Barak's Plane Heads Back To D.C.

JERUSALEM (AP) — After twice reversing his plane's course due to a hijacking crisis, Israeli Prime Minister Ehud Barak was again headed to the United States on Sunday for a meeting with President

Sunday, November 12th 2000, 12:00 am

By: News On 6


JERUSALEM (AP) — After twice reversing his plane's course due to a hijacking crisis, Israeli Prime Minister Ehud Barak was again headed to the United States on Sunday for a meeting with President Clinton on Mideast violence.

Barak left Israel on Saturday night, but by the time he landed for a scheduled stopover in London, he'd received word that a Russian plane had been hijacked and had landed at a military air base in the southern Israeli desert.

He decided to return home, but before he could reach Israel the hijacking was resolved peacefully, prompting him to turn around in midair to head back to London and on to Washington, said Barak adviser Danny Yatom, who was traveling with the prime minister.

Barak has already said that after six weeks of sustained violence, he has little hope that the meeting with Clinton will be able to end the bloodshed that has killed nearly 200 people, almost all of them Palestinians, in six weeks.

The violence continued on Sunday.
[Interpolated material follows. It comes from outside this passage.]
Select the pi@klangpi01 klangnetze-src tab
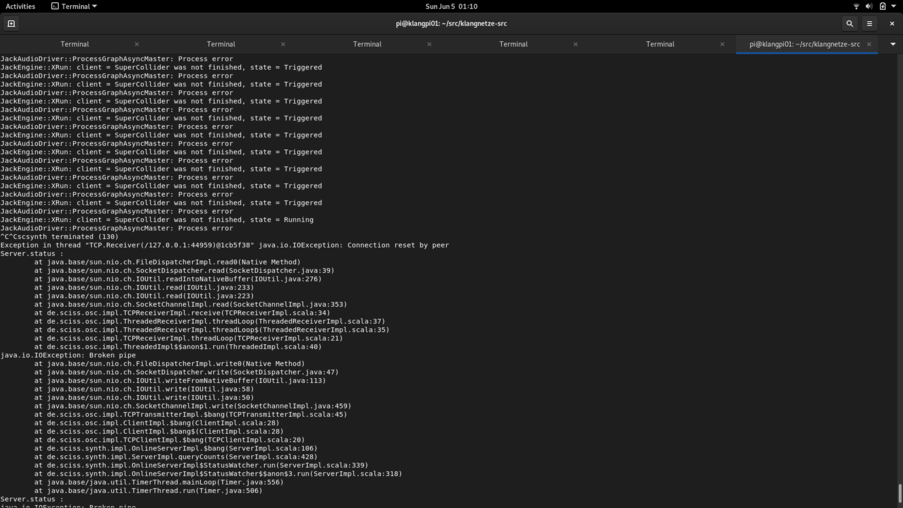The height and width of the screenshot is (508, 903). point(804,44)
One Palestinian was killed in a stone-throwing clash near the Erez checkpoint between Israel and the Gaza Strip, officials at Shifa hospital said. They said the Israeli army had fired live ammunition.

In clashes Saturday, six Palestinians and one Israeli soldier were killed in the West Bank and Gaza. Also Saturday, in the West Bank town of Bethlehem, an American free-lance photographer on assignment for The Associated Press was shot in the abdomen. Yola Monakhov, 26, underwent six hours of surgery for extensive internal injuries at Jerusalem's Hadassah Hospital.
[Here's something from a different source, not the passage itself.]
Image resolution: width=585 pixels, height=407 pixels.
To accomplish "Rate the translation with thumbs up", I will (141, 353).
Asked before surgery who had shot her, Monakhov responded: ``An Israeli soldier.'' Witnesses in Bethlehem said she had been on a street near stone-throwers when an Israeli soldier turned a corner, aimed and shot her.

Col. Marcel Aviv, the commander of Israeli troops in Bethlehem, said his soldiers fired rubber bullets and one live shot at a Palestinian man who was hit in the leg. There was shooting from the Palestinian side as well, he said, adding that Monakhov could have been hit ``by their stray bullet.''

However, Dr. Avi Rivkind, chief surgeon at Hadassah hospital who operated on Monakhov, said it was clear to him that the bullet used was a live bullet, not a rubber one. It remained lodged in her abdomen after doctors determined it was safer not to try to remove it.

In further violence Sunday, the Jewish neighborhood of Gilo, on the southern fringe of Jerusalem, came under fire around midday from a neighboring Palestinian village. The Israeli army responded with gunfire, witnesses said. Gilo has been repeatedly targeted for attack in recent weeks.

In the West Bank town of Hebron, Israeli troops and Palestinian stone-throwers clashed, and the two sides also exchanged live gunfire, witnesses said.

The Israelis and Palestinians appeared to be moving further from restarting talks that were suspended after the fighting broke out.

The Palestinians have announced several conditions for resuming peace negotiations, including the establishment of an international peacekeeping force, which Israel rejects.

Barak's visit to Washington takes place three days after Palestinian leader Yasser Arafat met with Clinton. Despite repeated U.S. intervention, the violence has shown no signs of abating.

The Palestinians have charged Washington with favoring Israel, arguing that other nations should be involved in Middle East peacemaking.